▶ **Directions for this task**
Starting at the line that contains "Where should I click to: Select the PDUFA" and stopping after the line that contains "Click the Lavatory", write out those lines again with "icon" switched to "button" and nothing else changed. Give only those lines.

▶ **Dataset**
════════

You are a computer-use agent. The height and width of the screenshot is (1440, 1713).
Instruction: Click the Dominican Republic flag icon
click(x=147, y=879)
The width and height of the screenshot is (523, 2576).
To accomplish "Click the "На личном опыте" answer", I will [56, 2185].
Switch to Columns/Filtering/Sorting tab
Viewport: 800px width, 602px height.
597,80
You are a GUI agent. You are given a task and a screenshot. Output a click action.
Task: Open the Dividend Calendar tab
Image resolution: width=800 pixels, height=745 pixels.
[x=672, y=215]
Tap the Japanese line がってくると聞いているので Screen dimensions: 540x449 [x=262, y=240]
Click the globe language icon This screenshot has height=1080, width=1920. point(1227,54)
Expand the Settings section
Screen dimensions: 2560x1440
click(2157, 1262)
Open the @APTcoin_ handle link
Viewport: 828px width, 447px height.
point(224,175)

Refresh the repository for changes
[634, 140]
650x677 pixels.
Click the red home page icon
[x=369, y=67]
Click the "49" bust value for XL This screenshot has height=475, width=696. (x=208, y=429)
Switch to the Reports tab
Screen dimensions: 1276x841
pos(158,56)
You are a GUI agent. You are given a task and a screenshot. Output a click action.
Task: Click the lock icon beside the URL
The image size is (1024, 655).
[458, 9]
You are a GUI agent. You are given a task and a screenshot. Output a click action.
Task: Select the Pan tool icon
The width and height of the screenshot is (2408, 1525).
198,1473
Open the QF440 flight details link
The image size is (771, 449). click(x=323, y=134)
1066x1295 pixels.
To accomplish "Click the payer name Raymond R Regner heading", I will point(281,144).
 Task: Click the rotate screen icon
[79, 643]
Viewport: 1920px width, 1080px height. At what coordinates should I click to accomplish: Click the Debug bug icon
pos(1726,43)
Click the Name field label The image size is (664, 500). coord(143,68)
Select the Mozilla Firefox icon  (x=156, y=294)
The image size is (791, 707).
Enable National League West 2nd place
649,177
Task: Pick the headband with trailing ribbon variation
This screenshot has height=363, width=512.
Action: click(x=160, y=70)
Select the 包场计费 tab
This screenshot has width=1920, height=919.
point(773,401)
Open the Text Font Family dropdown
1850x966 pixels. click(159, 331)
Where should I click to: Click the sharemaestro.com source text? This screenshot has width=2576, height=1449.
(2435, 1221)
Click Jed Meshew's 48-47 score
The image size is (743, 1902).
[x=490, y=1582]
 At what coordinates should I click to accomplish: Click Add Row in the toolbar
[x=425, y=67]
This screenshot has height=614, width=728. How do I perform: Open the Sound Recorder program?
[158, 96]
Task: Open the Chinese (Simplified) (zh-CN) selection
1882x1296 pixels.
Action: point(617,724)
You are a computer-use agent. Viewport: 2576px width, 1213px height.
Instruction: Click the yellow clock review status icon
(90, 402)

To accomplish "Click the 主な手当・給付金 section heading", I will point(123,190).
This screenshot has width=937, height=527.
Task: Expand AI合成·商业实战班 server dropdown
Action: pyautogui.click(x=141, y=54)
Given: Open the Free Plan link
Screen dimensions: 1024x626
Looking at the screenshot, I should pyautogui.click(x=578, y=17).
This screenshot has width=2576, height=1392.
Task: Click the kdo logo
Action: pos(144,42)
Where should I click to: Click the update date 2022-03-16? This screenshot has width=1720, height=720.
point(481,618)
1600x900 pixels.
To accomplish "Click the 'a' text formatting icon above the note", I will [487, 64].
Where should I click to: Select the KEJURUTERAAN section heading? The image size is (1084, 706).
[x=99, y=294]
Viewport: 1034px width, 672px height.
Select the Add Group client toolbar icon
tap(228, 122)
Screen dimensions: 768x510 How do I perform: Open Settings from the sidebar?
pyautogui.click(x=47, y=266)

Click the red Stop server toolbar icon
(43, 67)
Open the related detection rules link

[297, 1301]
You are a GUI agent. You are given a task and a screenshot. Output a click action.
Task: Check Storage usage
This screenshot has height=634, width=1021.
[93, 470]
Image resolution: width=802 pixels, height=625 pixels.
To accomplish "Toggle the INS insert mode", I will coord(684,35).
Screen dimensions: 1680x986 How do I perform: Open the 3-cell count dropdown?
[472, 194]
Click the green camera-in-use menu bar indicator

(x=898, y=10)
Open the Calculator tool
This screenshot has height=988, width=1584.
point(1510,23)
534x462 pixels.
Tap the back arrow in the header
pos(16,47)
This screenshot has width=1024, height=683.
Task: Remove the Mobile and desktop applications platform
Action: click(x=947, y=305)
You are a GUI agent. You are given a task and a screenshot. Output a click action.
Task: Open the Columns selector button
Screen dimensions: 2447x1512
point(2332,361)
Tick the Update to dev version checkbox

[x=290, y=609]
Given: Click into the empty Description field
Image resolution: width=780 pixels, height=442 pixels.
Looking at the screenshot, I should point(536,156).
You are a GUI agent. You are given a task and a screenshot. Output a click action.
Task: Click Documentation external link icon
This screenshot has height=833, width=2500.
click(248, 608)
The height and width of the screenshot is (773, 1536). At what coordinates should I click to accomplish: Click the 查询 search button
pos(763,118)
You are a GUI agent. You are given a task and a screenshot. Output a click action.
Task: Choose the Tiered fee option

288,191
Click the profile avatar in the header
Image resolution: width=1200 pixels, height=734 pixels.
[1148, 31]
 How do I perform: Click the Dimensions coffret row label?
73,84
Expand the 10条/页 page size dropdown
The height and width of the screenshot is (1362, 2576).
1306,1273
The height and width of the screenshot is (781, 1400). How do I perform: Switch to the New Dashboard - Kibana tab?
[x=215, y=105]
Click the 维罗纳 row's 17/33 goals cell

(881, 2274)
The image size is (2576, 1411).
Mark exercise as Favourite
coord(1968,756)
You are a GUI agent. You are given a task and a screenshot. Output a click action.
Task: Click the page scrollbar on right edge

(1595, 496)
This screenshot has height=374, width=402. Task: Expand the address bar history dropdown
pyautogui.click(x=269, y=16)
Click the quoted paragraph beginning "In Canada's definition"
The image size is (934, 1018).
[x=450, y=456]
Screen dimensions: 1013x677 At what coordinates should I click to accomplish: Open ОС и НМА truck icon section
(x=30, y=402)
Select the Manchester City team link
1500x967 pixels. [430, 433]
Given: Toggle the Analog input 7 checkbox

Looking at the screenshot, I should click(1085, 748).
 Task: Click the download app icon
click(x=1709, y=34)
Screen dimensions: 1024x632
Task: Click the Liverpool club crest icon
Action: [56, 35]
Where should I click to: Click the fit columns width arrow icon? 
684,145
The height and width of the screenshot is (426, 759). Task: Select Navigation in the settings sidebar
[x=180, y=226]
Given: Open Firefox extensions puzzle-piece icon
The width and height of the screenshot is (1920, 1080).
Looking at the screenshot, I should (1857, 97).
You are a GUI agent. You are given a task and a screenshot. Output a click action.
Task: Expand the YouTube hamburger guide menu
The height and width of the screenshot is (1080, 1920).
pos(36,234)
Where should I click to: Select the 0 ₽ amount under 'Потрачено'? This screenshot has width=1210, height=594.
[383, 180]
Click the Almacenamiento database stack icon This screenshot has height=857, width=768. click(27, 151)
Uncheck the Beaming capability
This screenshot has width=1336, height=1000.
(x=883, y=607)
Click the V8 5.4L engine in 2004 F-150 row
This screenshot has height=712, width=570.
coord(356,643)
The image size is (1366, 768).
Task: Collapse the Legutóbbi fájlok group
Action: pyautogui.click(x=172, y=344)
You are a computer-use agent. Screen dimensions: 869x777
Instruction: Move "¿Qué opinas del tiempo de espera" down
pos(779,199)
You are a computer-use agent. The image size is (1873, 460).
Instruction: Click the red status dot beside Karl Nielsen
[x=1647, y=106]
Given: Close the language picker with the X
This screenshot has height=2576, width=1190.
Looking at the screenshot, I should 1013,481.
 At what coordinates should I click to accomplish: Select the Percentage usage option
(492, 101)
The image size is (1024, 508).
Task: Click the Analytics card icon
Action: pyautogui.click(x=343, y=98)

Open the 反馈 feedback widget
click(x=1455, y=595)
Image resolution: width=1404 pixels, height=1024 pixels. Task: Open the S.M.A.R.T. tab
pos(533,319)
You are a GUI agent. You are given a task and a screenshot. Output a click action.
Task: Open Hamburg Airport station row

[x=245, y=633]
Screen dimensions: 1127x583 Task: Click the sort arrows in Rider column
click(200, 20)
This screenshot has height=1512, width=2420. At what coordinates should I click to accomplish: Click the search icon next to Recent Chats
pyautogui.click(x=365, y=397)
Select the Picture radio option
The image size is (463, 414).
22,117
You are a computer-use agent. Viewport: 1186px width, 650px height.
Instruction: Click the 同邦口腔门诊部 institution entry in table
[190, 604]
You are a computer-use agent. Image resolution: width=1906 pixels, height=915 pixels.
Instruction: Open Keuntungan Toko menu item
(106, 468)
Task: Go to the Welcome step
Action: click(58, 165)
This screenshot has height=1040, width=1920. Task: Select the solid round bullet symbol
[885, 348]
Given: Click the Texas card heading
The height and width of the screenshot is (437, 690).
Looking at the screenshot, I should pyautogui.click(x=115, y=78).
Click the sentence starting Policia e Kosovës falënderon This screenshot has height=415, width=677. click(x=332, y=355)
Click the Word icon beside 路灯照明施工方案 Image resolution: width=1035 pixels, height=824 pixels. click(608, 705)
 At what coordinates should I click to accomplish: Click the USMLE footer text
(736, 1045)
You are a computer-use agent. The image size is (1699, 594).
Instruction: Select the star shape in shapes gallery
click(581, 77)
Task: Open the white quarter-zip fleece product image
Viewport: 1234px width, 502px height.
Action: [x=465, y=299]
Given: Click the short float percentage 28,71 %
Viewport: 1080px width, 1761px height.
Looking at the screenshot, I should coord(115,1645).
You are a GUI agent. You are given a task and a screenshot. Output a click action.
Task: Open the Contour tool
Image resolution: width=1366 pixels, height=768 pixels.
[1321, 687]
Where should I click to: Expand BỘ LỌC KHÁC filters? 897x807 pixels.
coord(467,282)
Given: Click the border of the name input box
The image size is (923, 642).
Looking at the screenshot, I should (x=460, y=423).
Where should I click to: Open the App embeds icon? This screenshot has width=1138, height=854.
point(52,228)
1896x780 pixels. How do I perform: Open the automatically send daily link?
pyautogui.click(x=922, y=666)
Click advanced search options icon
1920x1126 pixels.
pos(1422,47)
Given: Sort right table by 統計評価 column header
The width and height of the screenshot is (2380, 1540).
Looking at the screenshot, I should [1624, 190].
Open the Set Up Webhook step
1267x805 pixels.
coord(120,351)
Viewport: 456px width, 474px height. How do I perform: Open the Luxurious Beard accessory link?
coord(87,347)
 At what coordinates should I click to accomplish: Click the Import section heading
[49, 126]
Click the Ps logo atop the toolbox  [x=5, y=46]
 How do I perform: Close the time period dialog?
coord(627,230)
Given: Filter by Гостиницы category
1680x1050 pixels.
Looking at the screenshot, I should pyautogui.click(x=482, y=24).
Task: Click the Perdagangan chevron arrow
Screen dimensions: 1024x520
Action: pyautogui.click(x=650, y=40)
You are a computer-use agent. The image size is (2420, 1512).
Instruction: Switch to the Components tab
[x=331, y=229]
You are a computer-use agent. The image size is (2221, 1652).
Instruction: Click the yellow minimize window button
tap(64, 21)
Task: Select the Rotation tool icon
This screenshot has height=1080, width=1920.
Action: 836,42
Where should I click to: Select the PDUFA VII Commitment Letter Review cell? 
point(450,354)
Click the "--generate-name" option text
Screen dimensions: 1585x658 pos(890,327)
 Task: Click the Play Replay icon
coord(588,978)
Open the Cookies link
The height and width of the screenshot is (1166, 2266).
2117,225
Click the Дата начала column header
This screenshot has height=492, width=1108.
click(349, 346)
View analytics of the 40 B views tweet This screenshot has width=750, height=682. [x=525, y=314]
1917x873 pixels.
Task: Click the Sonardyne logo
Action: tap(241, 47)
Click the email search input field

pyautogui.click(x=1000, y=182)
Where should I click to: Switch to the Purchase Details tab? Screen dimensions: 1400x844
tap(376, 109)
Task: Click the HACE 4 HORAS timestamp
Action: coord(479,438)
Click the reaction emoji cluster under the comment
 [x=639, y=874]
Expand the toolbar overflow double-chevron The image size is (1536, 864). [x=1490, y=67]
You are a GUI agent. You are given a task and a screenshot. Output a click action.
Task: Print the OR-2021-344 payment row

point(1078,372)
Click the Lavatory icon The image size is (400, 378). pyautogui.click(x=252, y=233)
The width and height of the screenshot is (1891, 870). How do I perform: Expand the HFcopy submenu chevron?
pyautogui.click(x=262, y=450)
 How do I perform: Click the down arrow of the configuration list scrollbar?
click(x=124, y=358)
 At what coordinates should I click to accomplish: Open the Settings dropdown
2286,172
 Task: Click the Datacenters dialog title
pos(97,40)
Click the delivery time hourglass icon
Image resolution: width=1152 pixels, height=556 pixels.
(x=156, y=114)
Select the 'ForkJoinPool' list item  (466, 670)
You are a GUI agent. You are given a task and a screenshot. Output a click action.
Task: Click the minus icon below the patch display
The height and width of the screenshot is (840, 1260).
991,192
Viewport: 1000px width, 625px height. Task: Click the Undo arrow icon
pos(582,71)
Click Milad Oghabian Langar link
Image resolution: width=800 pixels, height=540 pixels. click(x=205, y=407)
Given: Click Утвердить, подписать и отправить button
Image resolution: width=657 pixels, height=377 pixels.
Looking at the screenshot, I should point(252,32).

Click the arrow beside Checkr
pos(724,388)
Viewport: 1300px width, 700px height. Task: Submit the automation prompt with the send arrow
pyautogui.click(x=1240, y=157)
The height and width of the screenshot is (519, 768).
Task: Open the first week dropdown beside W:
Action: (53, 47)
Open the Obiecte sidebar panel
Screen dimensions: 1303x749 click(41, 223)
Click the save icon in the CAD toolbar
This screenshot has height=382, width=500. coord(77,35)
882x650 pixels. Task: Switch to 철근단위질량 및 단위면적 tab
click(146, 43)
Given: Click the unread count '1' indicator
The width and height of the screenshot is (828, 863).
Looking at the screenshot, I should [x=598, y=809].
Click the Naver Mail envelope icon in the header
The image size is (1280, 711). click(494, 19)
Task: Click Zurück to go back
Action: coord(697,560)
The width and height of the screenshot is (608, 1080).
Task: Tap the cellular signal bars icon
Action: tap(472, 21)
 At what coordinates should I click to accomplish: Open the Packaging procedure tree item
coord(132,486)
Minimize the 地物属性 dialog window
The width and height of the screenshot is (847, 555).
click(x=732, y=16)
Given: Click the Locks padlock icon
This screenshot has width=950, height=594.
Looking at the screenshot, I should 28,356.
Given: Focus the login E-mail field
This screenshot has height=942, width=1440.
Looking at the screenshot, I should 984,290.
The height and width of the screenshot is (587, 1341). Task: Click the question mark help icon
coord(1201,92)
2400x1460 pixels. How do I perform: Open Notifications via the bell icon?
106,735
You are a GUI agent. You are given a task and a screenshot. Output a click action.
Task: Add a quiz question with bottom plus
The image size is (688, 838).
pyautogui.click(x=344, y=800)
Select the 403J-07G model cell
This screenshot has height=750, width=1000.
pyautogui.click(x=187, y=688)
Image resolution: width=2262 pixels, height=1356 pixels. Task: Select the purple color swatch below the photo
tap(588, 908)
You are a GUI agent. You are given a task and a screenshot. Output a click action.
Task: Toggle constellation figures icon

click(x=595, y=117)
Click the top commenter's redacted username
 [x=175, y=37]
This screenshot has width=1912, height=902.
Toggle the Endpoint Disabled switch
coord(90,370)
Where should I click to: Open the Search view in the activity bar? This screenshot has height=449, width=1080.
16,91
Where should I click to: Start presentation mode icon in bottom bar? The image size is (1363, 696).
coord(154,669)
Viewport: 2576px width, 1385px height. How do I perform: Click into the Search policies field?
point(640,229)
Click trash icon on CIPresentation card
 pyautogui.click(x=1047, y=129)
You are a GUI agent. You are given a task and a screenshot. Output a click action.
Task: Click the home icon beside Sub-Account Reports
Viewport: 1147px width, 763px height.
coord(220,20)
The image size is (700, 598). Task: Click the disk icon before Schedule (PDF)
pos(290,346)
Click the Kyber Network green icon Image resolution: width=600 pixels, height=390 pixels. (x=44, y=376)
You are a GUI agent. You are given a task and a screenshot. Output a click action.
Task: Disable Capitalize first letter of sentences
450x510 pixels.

════════

▶ **Answer to the problem**
Where should I click to: Select the PDUFA VII Commitment Letter Review cell? 
point(450,354)
Click the "--generate-name" option text
Screen dimensions: 1585x658 pos(890,327)
 Task: Click the Play Replay button
coord(588,978)
Open the Cookies link
The height and width of the screenshot is (1166, 2266).
2117,225
Click the Дата начала column header
This screenshot has height=492, width=1108.
click(349, 346)
View analytics of the 40 B views tweet This screenshot has width=750, height=682. [x=525, y=314]
1917x873 pixels.
Task: Click the Sonardyne logo
Action: tap(241, 47)
Click the email search input field

pyautogui.click(x=1000, y=182)
Where should I click to: Switch to the Purchase Details tab? Screen dimensions: 1400x844
tap(376, 109)
Task: Click the HACE 4 HORAS timestamp
Action: coord(479,438)
Click the reaction emoji cluster under the comment
 [x=639, y=874]
Expand the toolbar overflow double-chevron The image size is (1536, 864). [x=1490, y=67]
You are a GUI agent. You are given a task and a screenshot. Output a click action.
Task: Print the OR-2021-344 payment row

point(1078,372)
Click the Lavatory button The image size is (400, 378). pyautogui.click(x=252, y=233)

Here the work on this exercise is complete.